Model degradation: Adversarial attacks can be used to attack vulnerabilities of reinforcement learning and other online models to manipulate the models policy and inductive learning. The authors show the model’s degradation while learning Pong after being fed adversarial perturbations in Behzadan et al. Vulnerability of Deep Reinforcement Learning to Policy Induction Attacks. 2017

Defending against attacks

Prevent white box attacks: Using traditional model architectures (e.g. ResNet50) and widely popular training datasets (e.g. ImageNet) increase the probability that an attacker could launch a white box attack on your model, even if the model itself isn’t publicly available. Using custom and proprietary architectures and datasets can reduce the risk of a white box attack (although not a black box attack). Limiting inference calls and transparency of the model (e.g. probability values) can help reduce the risk of both types of adversarial attacks, as well as risk of model theft.

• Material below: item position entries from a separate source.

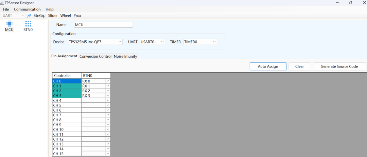Screen dimensions: 367x157
Task: Open the CH 4 pin assignment dropdown
Action: [108, 101]
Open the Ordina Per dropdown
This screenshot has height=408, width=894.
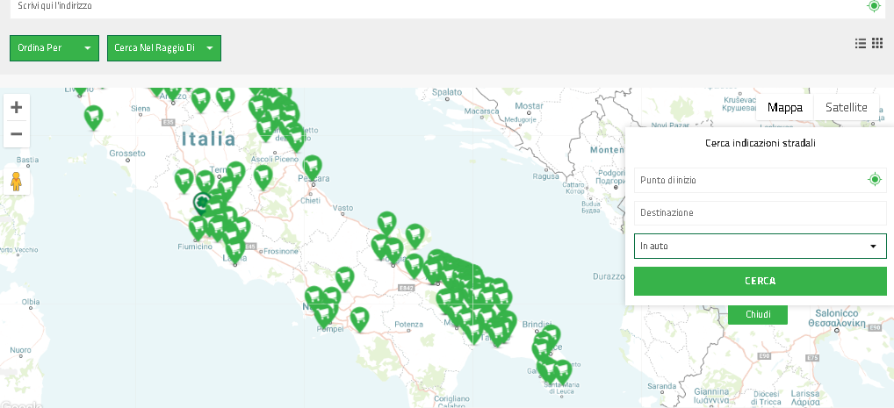(54, 48)
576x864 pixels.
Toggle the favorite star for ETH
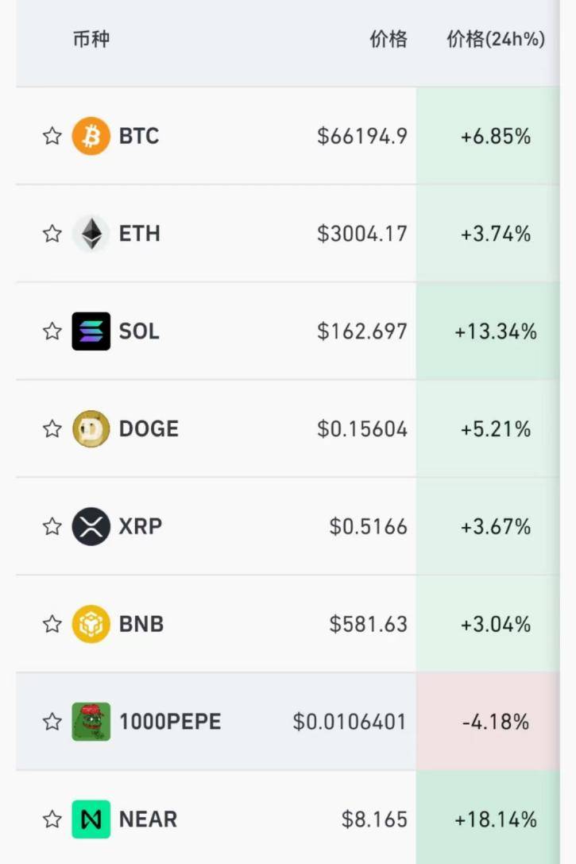coord(52,234)
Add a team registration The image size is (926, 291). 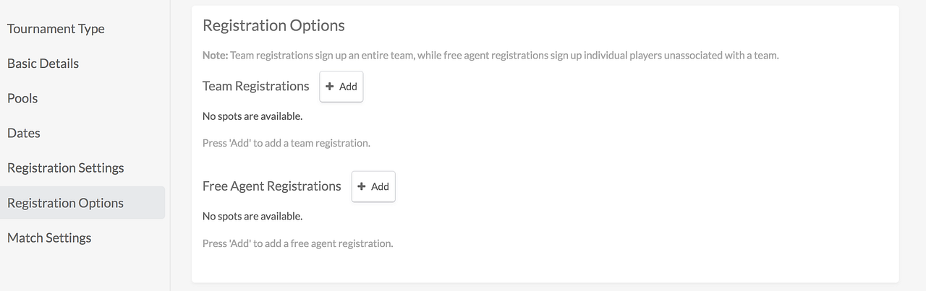[x=341, y=87]
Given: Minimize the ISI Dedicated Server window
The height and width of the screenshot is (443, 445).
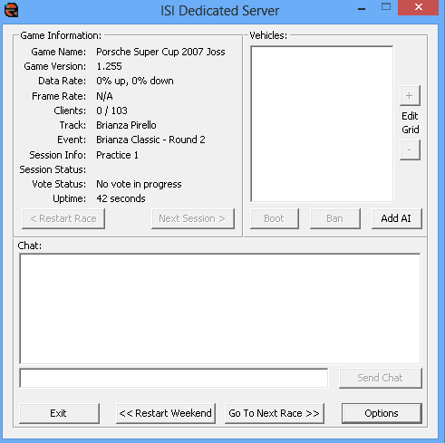Looking at the screenshot, I should pyautogui.click(x=362, y=8).
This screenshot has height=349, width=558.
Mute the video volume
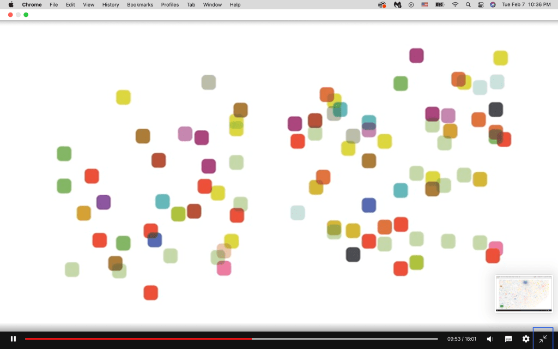tap(490, 339)
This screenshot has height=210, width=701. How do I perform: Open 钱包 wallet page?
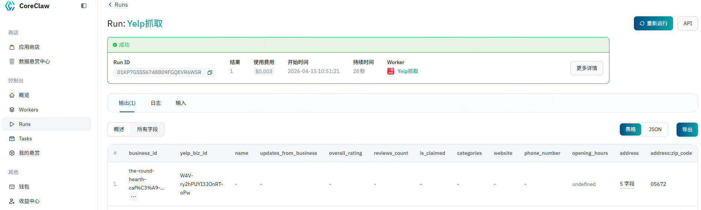[x=24, y=187]
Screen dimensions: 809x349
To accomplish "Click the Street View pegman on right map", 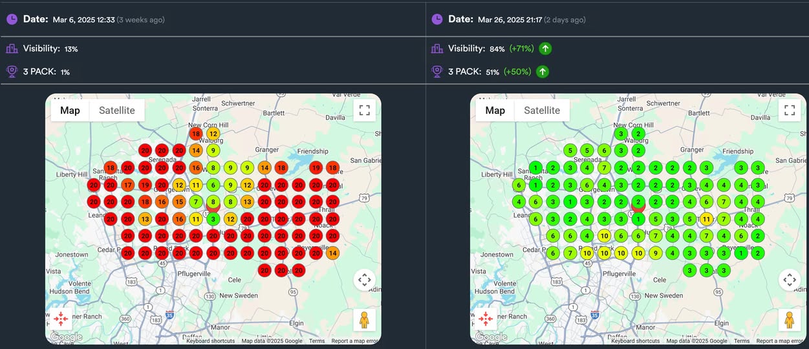I will (x=789, y=320).
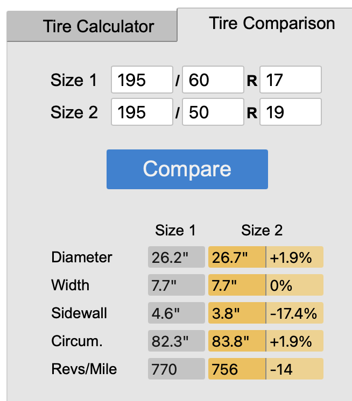Click the Size 1 aspect ratio field

pos(213,80)
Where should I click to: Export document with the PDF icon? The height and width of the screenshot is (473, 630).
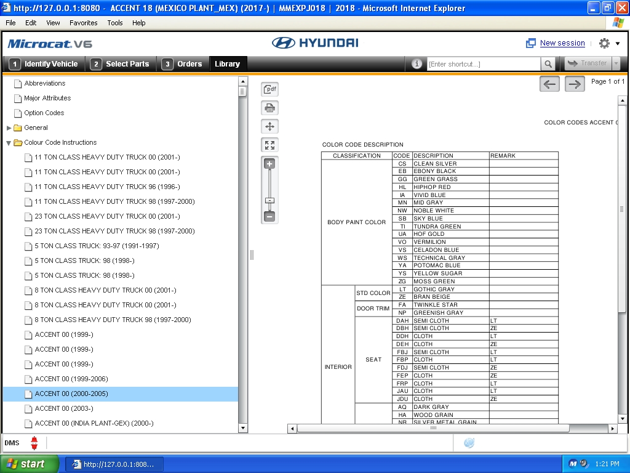[x=269, y=89]
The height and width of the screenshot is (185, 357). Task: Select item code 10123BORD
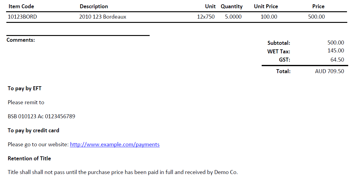pos(22,17)
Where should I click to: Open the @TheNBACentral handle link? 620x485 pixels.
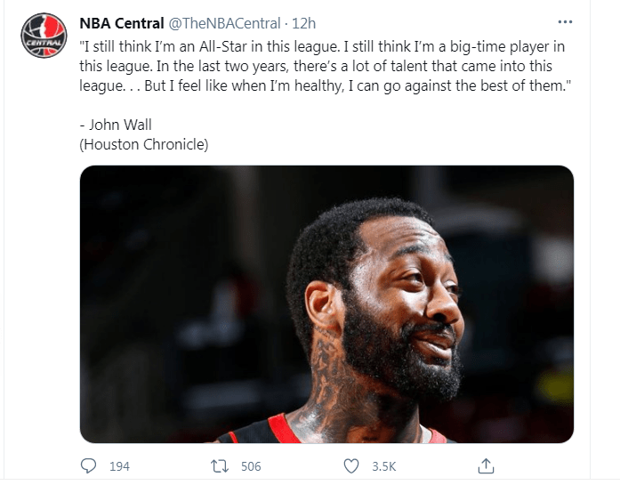[224, 23]
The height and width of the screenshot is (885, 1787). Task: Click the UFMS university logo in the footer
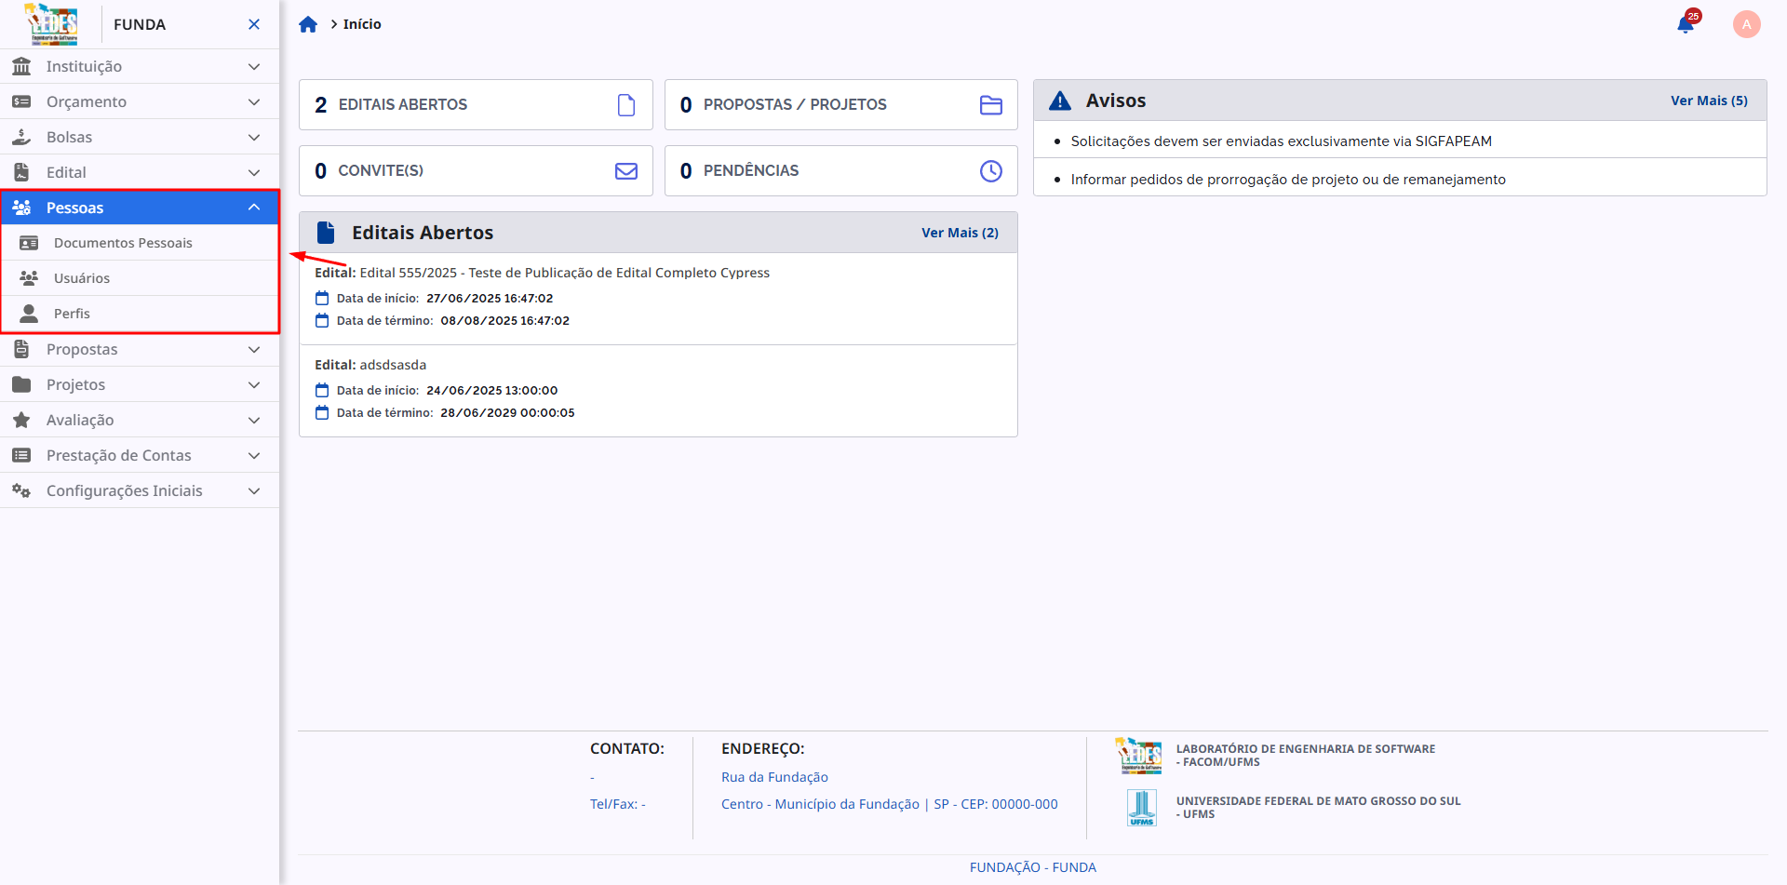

Data Transformations and Noise: Often, naive attacks are fragile to transformations. Simply applying minor transformations will defeat adversaries, although it’s highly dependent on how robust the attack is, models used, and intensity and type of the transformation.

Even if the adversary is defeated, adversarial examples will often decrease the model’s confidence and overall performance.

Improving model’s robustness: Ilyas et al. Adversarial Examples Are Not Bugs, They Are Features. 2019 argues adversarial examples can be directly attributed to the presence of non-robust features. By improving model’s robustness and reducing overfitting through various techniques (e.g. regularization, dropout, ensembling, network distillation, etc.), models may be less susceptible to naive attacks.

Adversarial training: Adversarial training includes using adversarial examples during the training process so that the trained model will be more robust to future adversarial attacks.

While adversarial training can be a quick patch to known attacks, adding adversaries into training can significantly increase training time and is really only reactionary and not adaptive. Adversarial training may not account for novel attacks, although using open-sourced libraries that do regular patches could increase adaptivity and robustness.